I know that January 19th 2038 is going to be super interesting and all, but did you know that DVB (the TV stuff) wont blow up? It uses a slightly different timestamp (that is pretty miserable to parse as it turns out), so it can last a whole few more months past the end of the world, DVB will keep ticking along (at least in it's TOT and TDT packets) until May 22nd 2038
benjojo
replied 24 Aug 2025 00:08 +0000
in reply to: https://benjojo.co.uk/u/benjojo/h/ZWhvQxPRzdhVzz9p3V
Whoever at ETSI decided that DVB/MPEG-TS would use Modified Julian Date for it's dates is [redacted]
litchralee_v6@ipv6.s..
replied 24 Aug 2025 00:46 +0000
in reply to: https://benjojo.co.uk/u/benjojo/h/BL4CJDbDx814RqlgPd
@benjojo Wait, so is this in both the DVB spec and the spec for MPEG-TS? The latter has me concerned, since I think the North American digital TV spec (ATSC) also uses MPEG-TS.
benjojo
replied 24 Aug 2025 08:43 +0000
in reply to: https://ipv6.social/users/litchralee_v6/statuses/115080977790732118
@litchralee_v6 in talking about TOT and TDT packets, that appears in the MPEG-TS streams of DVB, and presumably ATSC as well.
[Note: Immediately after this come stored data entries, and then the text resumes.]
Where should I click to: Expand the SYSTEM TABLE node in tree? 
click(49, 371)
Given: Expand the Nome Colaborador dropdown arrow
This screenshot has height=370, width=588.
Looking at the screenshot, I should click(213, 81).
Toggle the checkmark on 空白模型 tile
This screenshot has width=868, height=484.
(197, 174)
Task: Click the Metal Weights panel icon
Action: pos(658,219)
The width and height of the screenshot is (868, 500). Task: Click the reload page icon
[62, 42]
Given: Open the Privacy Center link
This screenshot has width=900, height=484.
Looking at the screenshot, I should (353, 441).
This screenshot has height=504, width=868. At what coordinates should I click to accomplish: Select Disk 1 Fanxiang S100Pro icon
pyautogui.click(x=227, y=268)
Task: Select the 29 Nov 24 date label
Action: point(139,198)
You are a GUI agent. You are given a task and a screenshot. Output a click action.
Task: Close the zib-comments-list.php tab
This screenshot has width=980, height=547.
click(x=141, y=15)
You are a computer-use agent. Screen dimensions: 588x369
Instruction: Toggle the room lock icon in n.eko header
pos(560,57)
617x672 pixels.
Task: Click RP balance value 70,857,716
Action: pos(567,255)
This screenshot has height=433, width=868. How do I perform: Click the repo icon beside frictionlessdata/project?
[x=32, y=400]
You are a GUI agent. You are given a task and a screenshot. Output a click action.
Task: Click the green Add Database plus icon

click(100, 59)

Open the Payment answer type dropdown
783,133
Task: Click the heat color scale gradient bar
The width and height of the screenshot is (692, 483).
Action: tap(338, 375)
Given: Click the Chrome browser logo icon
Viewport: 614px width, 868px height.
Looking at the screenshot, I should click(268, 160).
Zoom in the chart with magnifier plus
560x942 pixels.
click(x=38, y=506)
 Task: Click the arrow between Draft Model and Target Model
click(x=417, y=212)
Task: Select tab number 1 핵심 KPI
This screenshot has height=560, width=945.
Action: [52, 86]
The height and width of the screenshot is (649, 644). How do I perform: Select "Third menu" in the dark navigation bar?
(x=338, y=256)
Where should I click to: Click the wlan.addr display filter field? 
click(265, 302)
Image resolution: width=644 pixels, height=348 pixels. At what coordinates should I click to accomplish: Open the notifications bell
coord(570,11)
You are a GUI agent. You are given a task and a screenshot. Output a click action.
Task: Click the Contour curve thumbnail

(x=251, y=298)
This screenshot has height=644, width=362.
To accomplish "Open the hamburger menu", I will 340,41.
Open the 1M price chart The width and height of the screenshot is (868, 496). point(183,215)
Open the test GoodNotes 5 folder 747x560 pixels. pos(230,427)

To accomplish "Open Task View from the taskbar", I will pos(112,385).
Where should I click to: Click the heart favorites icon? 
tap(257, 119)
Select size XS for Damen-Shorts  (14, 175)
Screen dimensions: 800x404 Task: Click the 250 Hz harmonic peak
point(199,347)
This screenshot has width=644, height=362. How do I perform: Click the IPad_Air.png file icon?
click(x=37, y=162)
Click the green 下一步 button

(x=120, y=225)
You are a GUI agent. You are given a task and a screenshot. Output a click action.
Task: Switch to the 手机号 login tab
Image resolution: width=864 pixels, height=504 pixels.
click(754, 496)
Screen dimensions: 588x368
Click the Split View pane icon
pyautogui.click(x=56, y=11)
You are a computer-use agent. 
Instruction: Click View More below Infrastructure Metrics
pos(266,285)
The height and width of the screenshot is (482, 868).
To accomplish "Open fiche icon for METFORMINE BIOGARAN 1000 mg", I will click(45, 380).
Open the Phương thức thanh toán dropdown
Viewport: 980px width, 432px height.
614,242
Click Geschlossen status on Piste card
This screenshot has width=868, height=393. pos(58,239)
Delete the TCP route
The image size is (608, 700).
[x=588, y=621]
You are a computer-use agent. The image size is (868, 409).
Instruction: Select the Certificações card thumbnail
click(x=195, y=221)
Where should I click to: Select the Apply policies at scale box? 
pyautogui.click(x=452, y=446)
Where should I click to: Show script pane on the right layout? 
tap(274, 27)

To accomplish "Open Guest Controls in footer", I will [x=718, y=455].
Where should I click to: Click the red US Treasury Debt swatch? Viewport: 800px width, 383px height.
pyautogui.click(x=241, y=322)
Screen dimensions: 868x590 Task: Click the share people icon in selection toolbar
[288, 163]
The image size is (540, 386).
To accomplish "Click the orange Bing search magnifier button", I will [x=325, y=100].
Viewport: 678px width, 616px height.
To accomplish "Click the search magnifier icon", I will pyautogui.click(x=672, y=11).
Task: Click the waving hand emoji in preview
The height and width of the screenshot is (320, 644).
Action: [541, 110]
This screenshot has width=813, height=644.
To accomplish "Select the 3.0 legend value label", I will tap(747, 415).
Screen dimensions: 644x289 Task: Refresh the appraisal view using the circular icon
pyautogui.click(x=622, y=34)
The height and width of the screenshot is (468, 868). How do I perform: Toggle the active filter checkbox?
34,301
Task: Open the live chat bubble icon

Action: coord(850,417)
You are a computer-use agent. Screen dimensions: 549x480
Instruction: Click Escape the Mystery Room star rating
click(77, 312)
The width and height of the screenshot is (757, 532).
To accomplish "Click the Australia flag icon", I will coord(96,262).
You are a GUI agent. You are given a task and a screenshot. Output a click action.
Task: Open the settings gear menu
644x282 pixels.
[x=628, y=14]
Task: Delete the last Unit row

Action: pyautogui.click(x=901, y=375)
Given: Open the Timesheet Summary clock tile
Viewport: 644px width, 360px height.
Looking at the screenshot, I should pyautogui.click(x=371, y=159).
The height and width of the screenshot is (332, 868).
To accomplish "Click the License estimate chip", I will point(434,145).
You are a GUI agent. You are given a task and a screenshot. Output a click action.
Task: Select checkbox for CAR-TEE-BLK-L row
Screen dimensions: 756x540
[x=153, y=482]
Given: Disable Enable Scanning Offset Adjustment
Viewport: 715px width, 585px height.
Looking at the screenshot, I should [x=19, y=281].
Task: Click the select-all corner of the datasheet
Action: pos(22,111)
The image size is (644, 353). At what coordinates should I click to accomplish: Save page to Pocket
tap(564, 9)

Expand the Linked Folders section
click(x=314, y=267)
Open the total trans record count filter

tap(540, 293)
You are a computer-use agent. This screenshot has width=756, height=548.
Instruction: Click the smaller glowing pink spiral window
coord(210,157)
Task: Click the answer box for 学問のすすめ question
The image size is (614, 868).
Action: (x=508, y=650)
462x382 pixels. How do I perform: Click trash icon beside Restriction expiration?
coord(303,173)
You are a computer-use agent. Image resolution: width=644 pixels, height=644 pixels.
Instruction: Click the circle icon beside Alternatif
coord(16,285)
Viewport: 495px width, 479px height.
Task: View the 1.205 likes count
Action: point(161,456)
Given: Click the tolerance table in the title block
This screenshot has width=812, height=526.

But I don't have any of those recordings on hand because I'm not American
benjojo
replied 24 Aug 2025 00:13 +0000
in reply to: https://benjojo.co.uk/u/benjojo/h/BL4CJDbDx814RqlgPd
Also we get a whole soft start on the whole "timestamps based explosions" saga on February 7, 2036, when the NTP one will stop working Debian Trixie being year 2038+ ready and all is nice, but I feel like the scope of chaos is so so great that we are still no where near ready and we are still shipping systems that will be running in 2038, only for them to explode..
penguin42@mastodon.o..
replied 24 Aug 2025 00:17 +0000
in reply to: https://benjojo.co.uk/u/benjojo/h/3B5ZZ31z6JHwcQQ5XK
benjojo
replied 24 Aug 2025 00:33 +0000
in reply to: https://mastodon.org.uk/users/penguin42/statuses/115080863581595733
dickon@splodge.fluff..
replied 26 Aug 2025 12:03 +0000
in reply to: https://mastodon.org.uk/users/penguin42/statuses/115080863581595733
@penguin42 @benjojo Yes it is, because it isn't the physical layer that's the problem. The AV and metadata streams are basically identical across DVB-{T,T2,S,S2,C}, and it's the MJD in the metadata tables that's the problem. I bitched about this in about 2004, when I discovered it. It's mad.
terinjokes@toots.mee..
replied 24 Aug 2025 00:46 +0000
in reply to: https://benjojo.co.uk/u/benjojo/h/3B5ZZ31z6JHwcQQ5XK
@benjojo Everytime the battery runs out on my GPS unit I have to dig out a serial cable and a Windows 98 software to reset the time, as Garmin never thought you'd use it long enough for the GPS epoch to rollover.
mirabilos@toot.mirbs..
replied 24 Aug 2025 00:48 +0000
in reply to: https://benjojo.co.uk/u/benjojo/h/3B5ZZ31z6JHwcQQ5XK
@benjojo huh. I just read up a bit on this. The era is never transmitted, Mills just relies on external means (filesystem timestamps, pre-existing RTC setting, build timestamp if must be) to get the expected local time close enough. Urgs. I guess I’ll have to patch that into my Linux ports of rdate and openntpd. (BSD sets the clocktime to the root filesystem time if the latter is larger, at boot; Linux, e.g. on that RPi1 I got as gift, happily boots into January 1970 and then complains.)